==== Input material ====

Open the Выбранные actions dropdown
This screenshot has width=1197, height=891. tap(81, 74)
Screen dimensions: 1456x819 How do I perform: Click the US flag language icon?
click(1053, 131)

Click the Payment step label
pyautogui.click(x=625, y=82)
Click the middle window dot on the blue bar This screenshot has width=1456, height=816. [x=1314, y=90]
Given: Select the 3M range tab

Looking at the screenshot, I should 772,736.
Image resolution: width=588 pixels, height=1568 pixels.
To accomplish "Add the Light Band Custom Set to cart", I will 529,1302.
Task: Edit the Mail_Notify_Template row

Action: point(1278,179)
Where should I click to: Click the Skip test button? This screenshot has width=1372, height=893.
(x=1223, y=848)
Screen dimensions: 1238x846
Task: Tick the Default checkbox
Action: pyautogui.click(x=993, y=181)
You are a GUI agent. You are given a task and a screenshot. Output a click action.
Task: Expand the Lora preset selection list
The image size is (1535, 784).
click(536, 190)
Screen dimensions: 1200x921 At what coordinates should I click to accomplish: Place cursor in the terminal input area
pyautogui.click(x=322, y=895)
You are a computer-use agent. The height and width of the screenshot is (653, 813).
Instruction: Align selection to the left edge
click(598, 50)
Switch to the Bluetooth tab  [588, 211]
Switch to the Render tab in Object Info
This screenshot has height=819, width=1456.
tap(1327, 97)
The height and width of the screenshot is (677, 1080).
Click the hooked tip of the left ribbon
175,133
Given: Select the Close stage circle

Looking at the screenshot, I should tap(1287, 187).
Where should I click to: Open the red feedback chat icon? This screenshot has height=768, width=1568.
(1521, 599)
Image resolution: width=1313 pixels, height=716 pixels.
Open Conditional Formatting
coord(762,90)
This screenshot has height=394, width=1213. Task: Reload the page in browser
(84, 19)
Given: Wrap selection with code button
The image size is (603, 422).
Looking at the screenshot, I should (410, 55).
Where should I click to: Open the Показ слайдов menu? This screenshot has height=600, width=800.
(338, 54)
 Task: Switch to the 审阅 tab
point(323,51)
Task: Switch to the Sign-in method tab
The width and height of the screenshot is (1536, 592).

====

• [Task brief] Please copy the rows above word for word.

• [Solution to this problem]
Open the Выбранные actions dropdown
This screenshot has width=1197, height=891. tap(81, 74)
Screen dimensions: 1456x819 How do I perform: Click the US flag language icon?
click(1053, 131)

Click the Payment step label
pyautogui.click(x=625, y=82)
Click the middle window dot on the blue bar This screenshot has width=1456, height=816. [x=1314, y=90]
Given: Select the 3M range tab

Looking at the screenshot, I should 772,736.
Image resolution: width=588 pixels, height=1568 pixels.
To accomplish "Add the Light Band Custom Set to cart", I will 529,1302.
Task: Edit the Mail_Notify_Template row

Action: point(1278,179)
Where should I click to: Click the Skip test button? This screenshot has width=1372, height=893.
(x=1223, y=848)
Screen dimensions: 1238x846
Task: Tick the Default checkbox
Action: pyautogui.click(x=993, y=181)
You are a GUI agent. You are given a task and a screenshot. Output a click action.
Task: Expand the Lora preset selection list
The image size is (1535, 784).
click(536, 190)
Screen dimensions: 1200x921 At what coordinates should I click to accomplish: Place cursor in the terminal input area
pyautogui.click(x=322, y=895)
You are a computer-use agent. The height and width of the screenshot is (653, 813).
Instruction: Align selection to the left edge
click(598, 50)
Switch to the Bluetooth tab  [588, 211]
Switch to the Render tab in Object Info
This screenshot has height=819, width=1456.
tap(1327, 97)
The height and width of the screenshot is (677, 1080).
Click the hooked tip of the left ribbon
175,133
Given: Select the Close stage circle

Looking at the screenshot, I should tap(1287, 187).
Where should I click to: Open the red feedback chat icon? This screenshot has height=768, width=1568.
(1521, 599)
Image resolution: width=1313 pixels, height=716 pixels.
Open Conditional Formatting
coord(762,90)
This screenshot has height=394, width=1213. Task: Reload the page in browser
(84, 19)
Given: Wrap selection with code button
The image size is (603, 422).
Looking at the screenshot, I should (410, 55).
Where should I click to: Open the Показ слайдов menu? This screenshot has height=600, width=800.
(338, 54)
 Task: Switch to the 审阅 tab
point(323,51)
Task: Switch to the Sign-in method tab
The width and height of the screenshot is (1536, 592).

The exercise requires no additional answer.